◆ **Given task**: Put every line of the listing into a JSON list of strings, one string per line, leaving out blank lines.

◆ **Excerpted records**:

▬▬▬

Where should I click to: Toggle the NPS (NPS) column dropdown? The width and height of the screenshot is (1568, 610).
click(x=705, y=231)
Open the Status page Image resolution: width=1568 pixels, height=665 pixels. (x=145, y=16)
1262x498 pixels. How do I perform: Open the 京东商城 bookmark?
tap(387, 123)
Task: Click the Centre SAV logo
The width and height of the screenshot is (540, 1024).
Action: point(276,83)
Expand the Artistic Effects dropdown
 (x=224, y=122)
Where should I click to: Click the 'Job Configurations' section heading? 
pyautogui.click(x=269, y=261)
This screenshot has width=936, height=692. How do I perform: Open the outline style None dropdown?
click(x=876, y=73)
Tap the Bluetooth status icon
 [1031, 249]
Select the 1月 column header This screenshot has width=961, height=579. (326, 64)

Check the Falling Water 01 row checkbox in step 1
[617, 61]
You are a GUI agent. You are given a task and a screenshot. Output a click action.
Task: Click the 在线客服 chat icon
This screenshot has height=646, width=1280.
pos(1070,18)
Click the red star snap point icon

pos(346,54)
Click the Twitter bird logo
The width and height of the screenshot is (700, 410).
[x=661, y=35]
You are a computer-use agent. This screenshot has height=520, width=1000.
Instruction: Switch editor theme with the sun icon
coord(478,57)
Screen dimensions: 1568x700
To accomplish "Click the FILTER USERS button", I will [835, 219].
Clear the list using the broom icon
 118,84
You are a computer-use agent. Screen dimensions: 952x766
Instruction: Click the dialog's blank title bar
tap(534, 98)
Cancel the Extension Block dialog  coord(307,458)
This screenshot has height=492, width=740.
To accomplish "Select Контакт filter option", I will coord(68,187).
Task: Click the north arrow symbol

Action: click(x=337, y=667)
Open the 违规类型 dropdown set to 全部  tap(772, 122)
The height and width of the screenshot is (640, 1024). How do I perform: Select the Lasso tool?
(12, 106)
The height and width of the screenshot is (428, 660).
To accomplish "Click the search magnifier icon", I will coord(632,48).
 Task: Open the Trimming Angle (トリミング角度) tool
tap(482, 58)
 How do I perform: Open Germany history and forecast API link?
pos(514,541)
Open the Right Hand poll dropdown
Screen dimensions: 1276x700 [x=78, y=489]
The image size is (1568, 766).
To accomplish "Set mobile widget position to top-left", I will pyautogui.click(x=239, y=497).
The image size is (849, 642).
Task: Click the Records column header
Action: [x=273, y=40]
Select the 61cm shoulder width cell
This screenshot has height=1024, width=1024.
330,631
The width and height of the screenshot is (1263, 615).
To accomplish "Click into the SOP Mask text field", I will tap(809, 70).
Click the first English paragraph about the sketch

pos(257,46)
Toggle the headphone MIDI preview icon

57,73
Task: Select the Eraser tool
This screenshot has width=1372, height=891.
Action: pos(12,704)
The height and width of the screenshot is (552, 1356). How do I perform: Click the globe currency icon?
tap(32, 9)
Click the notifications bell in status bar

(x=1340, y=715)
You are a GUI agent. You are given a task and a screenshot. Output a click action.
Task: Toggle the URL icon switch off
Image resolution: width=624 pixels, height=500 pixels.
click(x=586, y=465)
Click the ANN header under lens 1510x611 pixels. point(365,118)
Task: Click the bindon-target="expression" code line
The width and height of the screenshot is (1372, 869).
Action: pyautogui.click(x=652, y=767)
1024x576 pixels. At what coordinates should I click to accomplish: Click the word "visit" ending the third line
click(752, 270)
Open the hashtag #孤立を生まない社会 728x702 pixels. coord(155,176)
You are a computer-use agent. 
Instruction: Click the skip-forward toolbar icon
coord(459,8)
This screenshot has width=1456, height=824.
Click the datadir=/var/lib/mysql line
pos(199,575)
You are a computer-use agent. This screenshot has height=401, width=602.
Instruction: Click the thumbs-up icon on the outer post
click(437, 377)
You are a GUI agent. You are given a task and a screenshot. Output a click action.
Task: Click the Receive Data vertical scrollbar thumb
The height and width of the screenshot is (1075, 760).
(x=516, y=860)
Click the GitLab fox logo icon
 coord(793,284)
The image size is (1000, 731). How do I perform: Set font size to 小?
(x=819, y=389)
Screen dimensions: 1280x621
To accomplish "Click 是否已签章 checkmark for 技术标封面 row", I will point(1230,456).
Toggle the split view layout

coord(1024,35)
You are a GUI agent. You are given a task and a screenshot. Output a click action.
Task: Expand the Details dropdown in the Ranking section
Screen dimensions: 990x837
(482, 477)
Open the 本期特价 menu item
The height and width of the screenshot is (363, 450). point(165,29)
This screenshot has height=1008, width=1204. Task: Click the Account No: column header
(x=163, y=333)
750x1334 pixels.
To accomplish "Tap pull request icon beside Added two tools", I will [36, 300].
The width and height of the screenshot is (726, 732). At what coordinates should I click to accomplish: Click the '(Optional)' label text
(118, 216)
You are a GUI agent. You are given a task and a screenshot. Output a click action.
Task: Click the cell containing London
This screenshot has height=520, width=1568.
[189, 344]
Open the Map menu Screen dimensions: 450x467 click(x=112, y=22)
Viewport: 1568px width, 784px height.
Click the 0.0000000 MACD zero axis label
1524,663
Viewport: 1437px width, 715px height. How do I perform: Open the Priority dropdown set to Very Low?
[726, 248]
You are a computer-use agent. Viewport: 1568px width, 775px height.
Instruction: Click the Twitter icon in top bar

▬▬▬

◆ **Answer to the task**:
[
  "Where should I click to: Toggle the NPS (NPS) column dropdown? The width and height of the screenshot is (1568, 610).",
  "click(x=705, y=231)",
  "Open the Status page Image resolution: width=1568 pixels, height=665 pixels. (x=145, y=16)",
  "1262x498 pixels. How do I perform: Open the 京东商城 bookmark?",
  "tap(387, 123)",
  "Task: Click the Centre SAV logo",
  "The width and height of the screenshot is (540, 1024).",
  "Action: point(276,83)",
  "Expand the Artistic Effects dropdown",
  " (x=224, y=122)",
  "Where should I click to: Click the 'Job Configurations' section heading? ",
  "pyautogui.click(x=269, y=261)",
  "This screenshot has width=936, height=692. How do I perform: Open the outline style None dropdown?",
  "click(x=876, y=73)",
  "Tap the Bluetooth status icon",
  " [1031, 249]",
  "Select the 1月 column header This screenshot has width=961, height=579. (326, 64)",
  "Check the Falling Water 01 row checkbox in step 1",
  "[617, 61]",
  "You are a GUI agent. You are given a task and a screenshot. Output a click action.",
  "Task: Click the 在线客服 chat icon",
  "This screenshot has height=646, width=1280.",
  "pos(1070,18)",
  "Click the red star snap point icon",
  "pos(346,54)",
  "Click the Twitter bird logo",
  "The width and height of the screenshot is (700, 410).",
  "[x=661, y=35]",
  "You are a computer-use agent. This screenshot has height=520, width=1000.",
  "Instruction: Switch editor theme with the sun icon",
  "coord(478,57)",
  "Screen dimensions: 1568x700",
  "To accomplish \"Click the FILTER USERS button\", I will [835, 219].",
  "Clear the list using the broom icon",
  " 118,84",
  "You are a computer-use agent. Screen dimensions: 952x766",
  "Instruction: Click the dialog's blank title bar",
  "tap(534, 98)",
  "Cancel the Extension Block dialog  coord(307,458)",
  "This screenshot has height=492, width=740.",
  "To accomplish \"Select Контакт filter option\", I will coord(68,187).",
  "Task: Click the north arrow symbol",
  "Action: click(x=337, y=667)",
  "Open the 违规类型 dropdown set to 全部  tap(772, 122)",
  "The height and width of the screenshot is (640, 1024). How do I perform: Select the Lasso tool?",
  "(12, 106)",
  "The height and width of the screenshot is (428, 660).",
  "To accomplish \"Click the search magnifier icon\", I will coord(632,48).",
  " Task: Open the Trimming Angle (トリミング角度) tool",
  "tap(482, 58)",
  " How do I perform: Open Germany history and forecast API link?",
  "pos(514,541)",
  "Open the Right Hand poll dropdown",
  "Screen dimensions: 1276x700 [x=78, y=489]",
  "The image size is (1568, 766).",
  "To accomplish \"Set mobile widget position to top-left\", I will pyautogui.click(x=239, y=497).",
  "The image size is (849, 642).",
  "Task: Click the Records column header",
  "Action: [x=273, y=40]",
  "Select the 61cm shoulder width cell",
  "This screenshot has height=1024, width=1024.",
  "330,631",
  "The width and height of the screenshot is (1263, 615).",
  "To accomplish \"Click into the SOP Mask text field\", I will tap(809, 70).",
  "Click the first English paragraph about the sketch",
  "pos(257,46)",
  "Toggle the headphone MIDI preview icon",
  "57,73",
  "Task: Select the Eraser tool",
  "This screenshot has width=1372, height=891.",
  "Action: pos(12,704)",
  "The height and width of the screenshot is (552, 1356). How do I perform: Click the globe currency icon?",
  "tap(32, 9)",
  "Click the notifications bell in status bar",
  "(x=1340, y=715)",
  "You are a GUI agent. You are given a task and a screenshot. Output a click action.",
  "Task: Toggle the URL icon switch off",
  "Image resolution: width=624 pixels, height=500 pixels.",
  "click(x=586, y=465)",
  "Click the ANN header under lens 1510x611 pixels. point(365,118)",
  "Task: Click the bindon-target=\"expression\" code line",
  "The width and height of the screenshot is (1372, 869).",
  "Action: pyautogui.click(x=652, y=767)",
  "1024x576 pixels. At what coordinates should I click to accomplish: Click the word \"visit\" ending the third line",
  "click(752, 270)",
  "Open the hashtag #孤立を生まない社会 728x702 pixels. coord(155,176)",
  "You are a computer-use agent. ",
  "Instruction: Click the skip-forward toolbar icon",
  "coord(459,8)",
  "This screenshot has width=1456, height=824.",
  "Click the datadir=/var/lib/mysql line",
  "pos(199,575)",
  "You are a computer-use agent. This screenshot has height=401, width=602.",
  "Instruction: Click the thumbs-up icon on the outer post",
  "click(437, 377)",
  "You are a GUI agent. You are given a task and a screenshot. Output a click action.",
  "Task: Click the Receive Data vertical scrollbar thumb",
  "The height and width of the screenshot is (1075, 760).",
  "(x=516, y=860)",
  "Click the GitLab fox logo icon",
  " coord(793,284)",
  "The image size is (1000, 731). How do I perform: Set font size to 小?",
  "(x=819, y=389)",
  "Screen dimensions: 1280x621",
  "To accomplish \"Click 是否已签章 checkmark for 技术标封面 row\", I will point(1230,456).",
  "Toggle the split view layout",
  "coord(1024,35)",
  "You are a GUI agent. You are given a task and a screenshot. Output a click action.",
  "Task: Expand the Details dropdown in the Ranking section",
  "Screen dimensions: 990x837",
  "(482, 477)",
  "Open the 本期特价 menu item",
  "The height and width of the screenshot is (363, 450). point(165,29)",
  "This screenshot has height=1008, width=1204. Task: Click the Account No: column header",
  "(x=163, y=333)",
  "750x1334 pixels.",
  "To accomplish \"Tap pull request icon beside Added two tools\", I will [36, 300].",
  "The width and height of the screenshot is (726, 732). At what coordinates should I click to accomplish: Click the '(Optional)' label text",
  "(118, 216)",
  "You are a GUI agent. You are given a task and a screenshot. Output a click action.",
  "Task: Click the cell containing London",
  "This screenshot has height=520, width=1568.",
  "[189, 344]",
  "Open the Map menu Screen dimensions: 450x467 click(x=112, y=22)",
  "Viewport: 1568px width, 784px height.",
  "Click the 0.0000000 MACD zero axis label",
  "1524,663",
  "Viewport: 1437px width, 715px height. How do I perform: Open the Priority dropdown set to Very Low?",
  "[726, 248]",
  "You are a computer-use agent. Viewport: 1568px width, 775px height.",
  "Instruction: Click the Twitter icon in top bar"
]